Member declaration for the US FDA Unique Device Identification (UDI) rule

What is UDI?

UDI stands for Unique Device Identification. This term is used to describe the identification of medical devices.

What is the US FDA UDI ‘rule’?

This is in fact a regulation from the United States Food & Drug Administration (FDA) that sets out how products classified as medical devices are regulated and can be supplied within the US. It covers multiple classes of products sold within the US and includes requirements related to identification, data capture and master data requirements.  

You can learn more about this regulation here.

Why are you asking me about it?

As part of the US UDI regulation GS1 is one of the accredited issuing agencies. This requires that we maintain information of companies that use the GS1 system for assigning UDI to their products where they are sold within the US. This information is required to be provided to the US FDA on a regular basis.

What if I am unsure of whether my products fall under this regulation?

If you do not sell products in the US, then they do not. However, it is possible someone else sells them there having purchased them from you. Therefore, you will need to confirm whether your product is classified by the FDA as a medical device.

You can learn more here.

If I say yes, what information about me do you share with the FDA?

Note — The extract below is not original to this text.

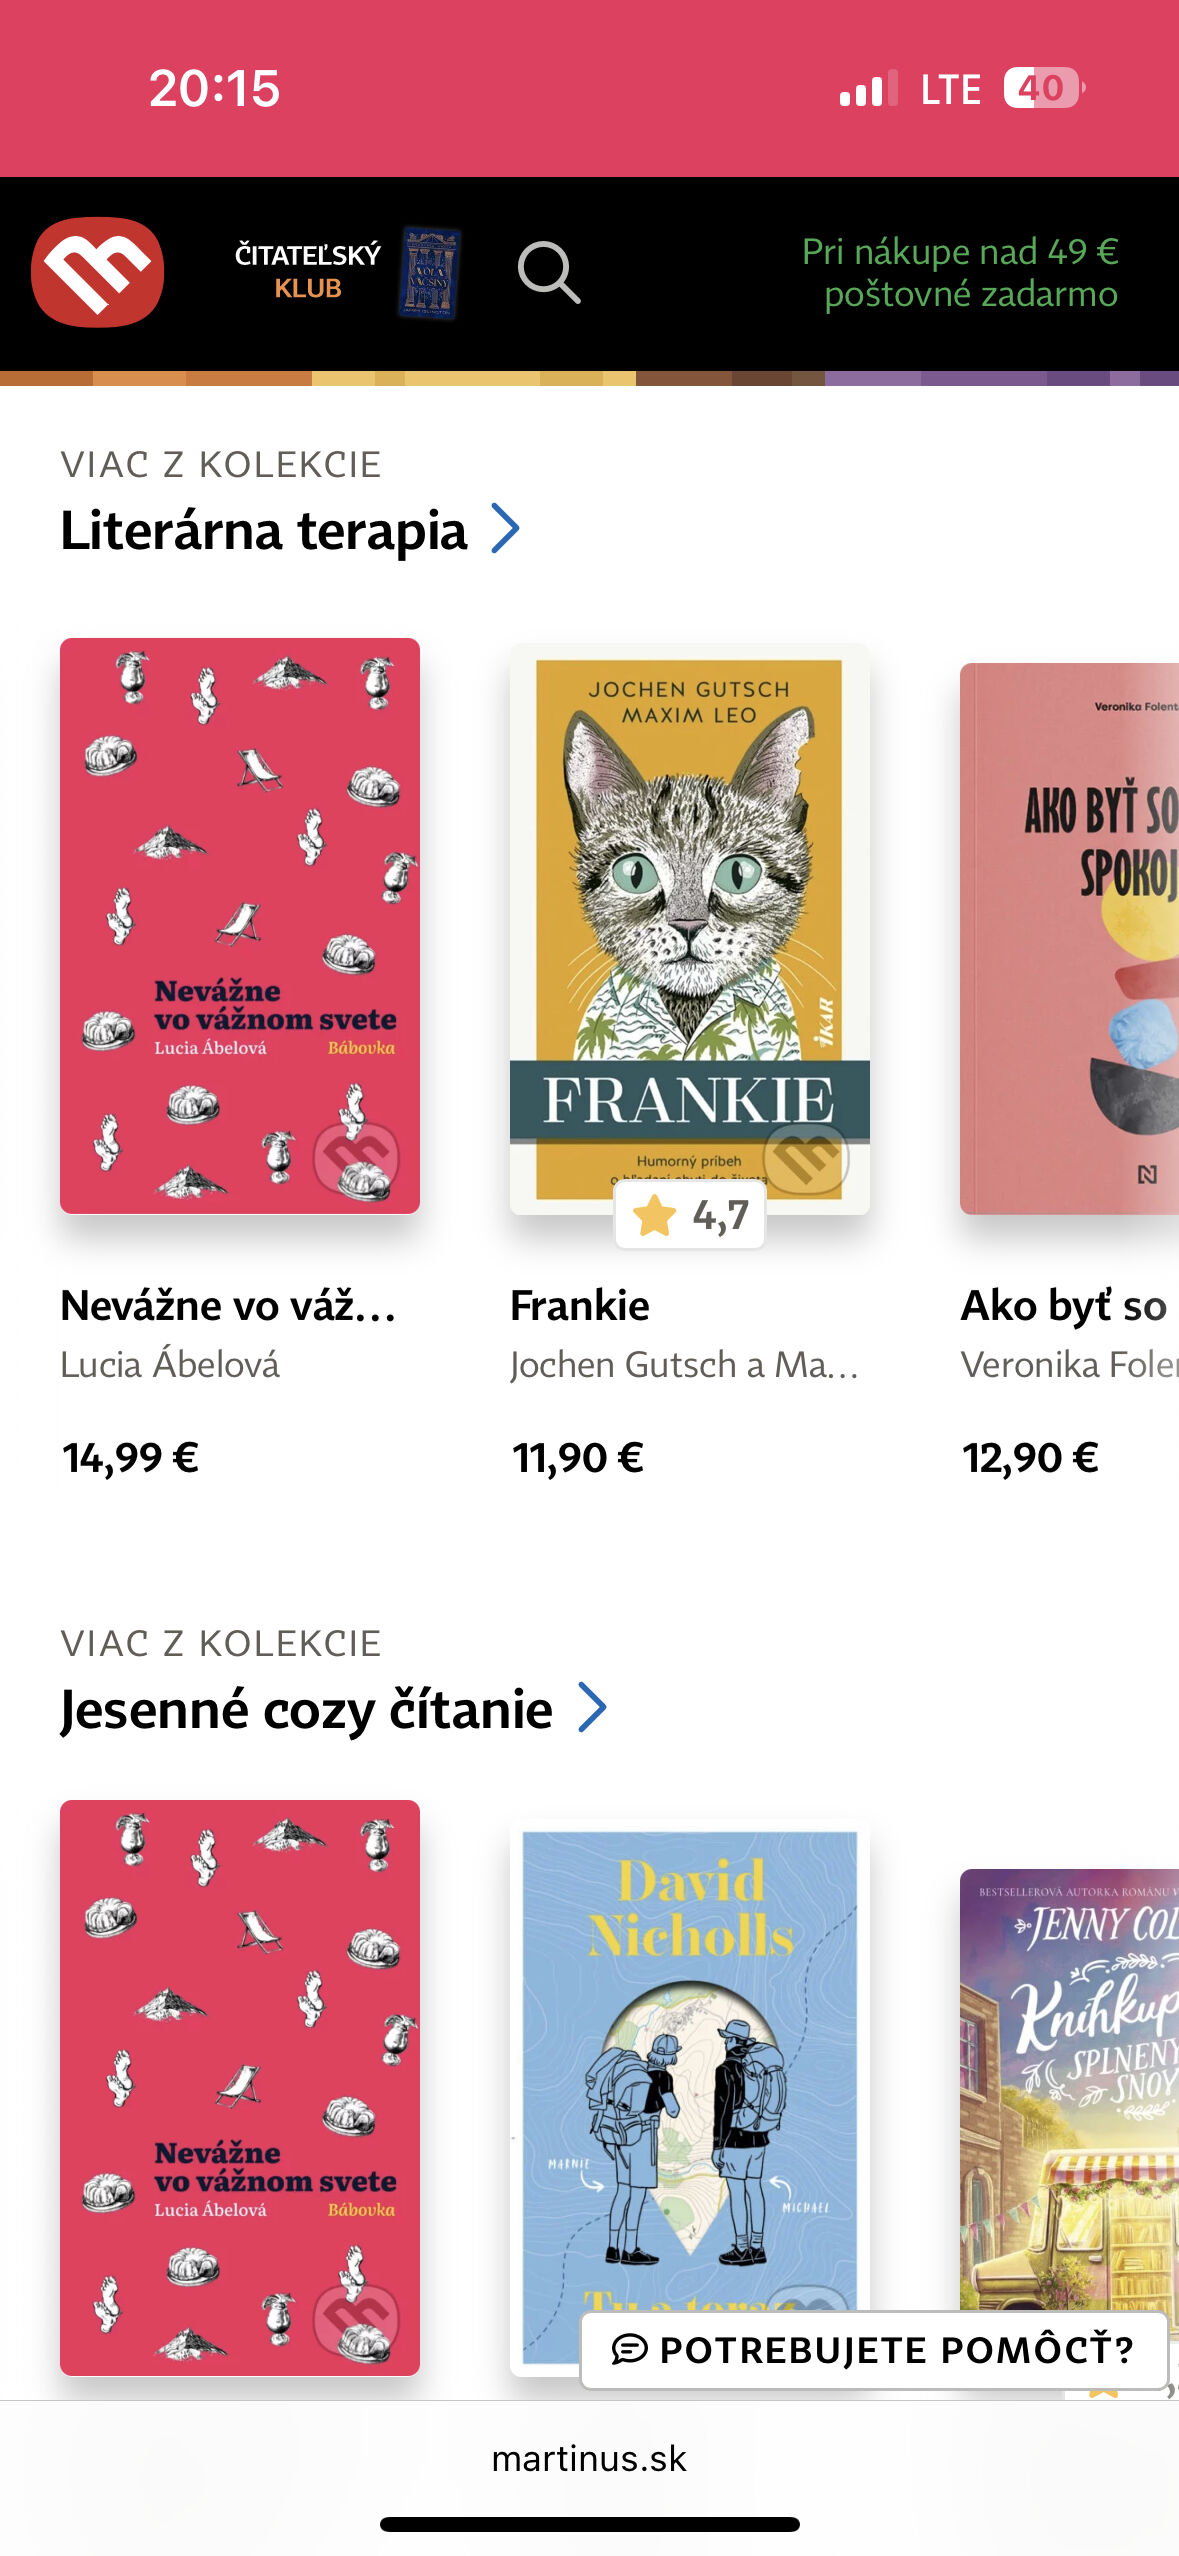Expand the Jesenné cozy čítanie chevron
Screen dimensions: 1179x2556
593,1707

We will share your company name, your business address and the GS1 company prefix or individual GTINs you have been allocated. No other information about you will be provided.

What are the implications of saying no?

If your product never appears in the US as a medical device, there are no implications. If you have a product, or products, sold in the US and they may be classed as medical devices then you must answer yes. If we have not shared your information and identifiers with the US FDA there may be issues in your ability to market your products in the US.

Once I give my response, is that the end of it?

No, you need to ensure that this information is maintained regularly so that we can keep the reporting to the US FDA as up to date as possible. This is done on an annual basis. 

If you need to update your response, please email us at, so we can make the update for you.

Once available, you will be able to update this information in your MyGS1 account. We will notify you once this is available and will send you an annual reminder to reconfirm your details.

What is a GUDID?

The Global Unique Device Identification Database (GUDID) is a database administered by the FDA that will serve as a reference catalogue for every device with a unique device identifier (UDI).